Ditulis oleh Samsul Bakri
Judu Buku :
How Capitalism Work
Penulis :
Pierre Jalee
Penerbit :
Monthly Review Press New York, 1977
Tebal :
128 halaman
Seorang Kapitalis dalam sistem Kapitalisme memiliki label
negatif dalam wacana publik. Pendindasan dan yang tertindas adalah dua relasi
yang ada dalam sistem Kapitalisme. Seringkali makian dan sumpah serapah
ditujukan pada kapitalisme. Entah itu di ruang ngopi-ngopi mahasiswa maupun ketika berteriak lantang saat
demonstrasi di jalan. Meskipun demikian, sebenarnya masih banyak yang belum
terlalu mengetahui apa itu kapitalisme? Dan Bagaimana sistem kapitalisme
bekerja?Karl Max banyak menulis kedua pokok tersebut, tapi rumitnya memaknai
kalimat, dan bukunya yang terlalu tebal membuat sedikit orang yang memahami
konsepsi kritiknya terhadap sistem Kapitalisme. Untuk mengatasi masalah
tersebut, Pierre Jalee menulis buku How
Capitalism Work. Buku ini tidak dimaksudkan untuk meringkas buku-buku yang
pernah ditulis Karl Max. Pierre menyadari bahwa bukunya mengandung banyak
simplifikasi, yang tujuanya agar tulisanya bisa dipahami dari semua kalangan.
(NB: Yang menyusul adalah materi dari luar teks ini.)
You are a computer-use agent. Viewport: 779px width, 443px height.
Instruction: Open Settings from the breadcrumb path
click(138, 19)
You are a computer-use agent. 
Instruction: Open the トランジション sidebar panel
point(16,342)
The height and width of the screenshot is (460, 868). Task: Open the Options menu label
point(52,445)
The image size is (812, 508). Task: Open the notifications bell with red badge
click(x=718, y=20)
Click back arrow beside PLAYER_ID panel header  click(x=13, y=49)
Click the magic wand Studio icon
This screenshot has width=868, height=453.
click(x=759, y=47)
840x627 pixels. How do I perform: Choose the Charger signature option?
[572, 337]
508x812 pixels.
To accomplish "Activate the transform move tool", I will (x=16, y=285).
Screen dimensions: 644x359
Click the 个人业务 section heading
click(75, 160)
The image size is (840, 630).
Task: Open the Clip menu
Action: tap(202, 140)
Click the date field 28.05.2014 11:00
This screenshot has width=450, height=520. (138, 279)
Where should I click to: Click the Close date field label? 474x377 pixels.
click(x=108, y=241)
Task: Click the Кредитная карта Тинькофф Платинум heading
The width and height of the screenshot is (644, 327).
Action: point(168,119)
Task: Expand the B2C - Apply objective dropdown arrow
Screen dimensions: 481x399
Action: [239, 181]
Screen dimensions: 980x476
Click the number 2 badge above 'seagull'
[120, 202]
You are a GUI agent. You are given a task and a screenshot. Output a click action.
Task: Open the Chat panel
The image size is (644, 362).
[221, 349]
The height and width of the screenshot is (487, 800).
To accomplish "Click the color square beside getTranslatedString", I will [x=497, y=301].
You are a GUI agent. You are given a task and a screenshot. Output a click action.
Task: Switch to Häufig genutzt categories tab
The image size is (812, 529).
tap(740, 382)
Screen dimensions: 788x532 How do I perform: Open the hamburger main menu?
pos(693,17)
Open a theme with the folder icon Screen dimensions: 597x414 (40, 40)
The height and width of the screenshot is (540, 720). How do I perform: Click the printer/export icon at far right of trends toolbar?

Baik itu seorang aktivis maupun seorang buruh harus sadar mekanisme jahat
kapitalisme. Pada akhirnya, buku ini ditujukan untuk melahirkan kesadaran masa
agar menumbangkan sistem kapitalisme.
“Bab 1. Production: How and With What?”
Pada bab pertama,
Pierre membahas apa itu Produksi dengan apa produksi dilakukan? Mari
mengandaikan pabrik mobil misalanya, para pekerja memotong baja, meleburkan
besi dan menyusun rangka mobil. Di akhir bulan, para pekerja memperoleh uang
yang disebut gaji. Besaran gaji itu merepresentasikan apa? Apakah nilai nominal
uang itu setara dengan output yang mereka kerjakan selama sebulan? Dan siapa
yang membayar gaji? Dia adalah pemilik pabrik mobil, seorang kapitalis—pemilik
kapital. Tapi apa itu kapital? Apa itu buruh?
Pada runtutan pertanyaan itu, kita harus memiliki definisi
yang tegas mengenai produksi. Karena relasi antara kapitalis, pekerja dan upah
terletak dalam gerak produksi. Produksi adalah pengolahan barang mentah menjadi
komoditas siap pakai. Buruh bersama dengan mesin dan barang mentah tersebut
merupakan pra kondisi awal agar produksi menghasilkan komoditas. Oleh karena
itu kombinasi mereka disebut dengan ‘productive
forces’. Relasi antara buruh dan kapitalis terletak di sini: buruh sebagai
tenaga manusia dalam produksi, sedangkan kapitalis pemilik alat produksi mesin
dan barang mentah. Perbedaan kontribusi antara buruh dan kapitalis dalam productive forces’ menghasilkan sesuatu
yang dikenal dengan ‘relation of production’ atau relasi produksi. Hubungan
antara relasi produksi dan productive
forces melahirkan mode produksi. Mode produksi kapitalisme dimulai ketika
segelintir manusia mengakumulasi modal (kapital), sebagai outcome mekanisasi dalam perkembangan ilmu pengetahuan yang disebut
teknologi produksi di era revolusi industri.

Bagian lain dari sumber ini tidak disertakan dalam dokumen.